[Records contained in a dataset]
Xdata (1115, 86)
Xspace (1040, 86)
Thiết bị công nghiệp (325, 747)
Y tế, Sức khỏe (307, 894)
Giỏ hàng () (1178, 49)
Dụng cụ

YOUR ASSIGNMENT: Exactly the lines from the one with "Thiết bị công nghiệp (325, 747)" through the end of the entries, both included, should be written out, and no others.

ANSWER BOX:
Thiết bị công nghiệp (325, 747)
Y tế, Sức khỏe (307, 894)
Giỏ hàng () (1178, 49)
Dụng cụ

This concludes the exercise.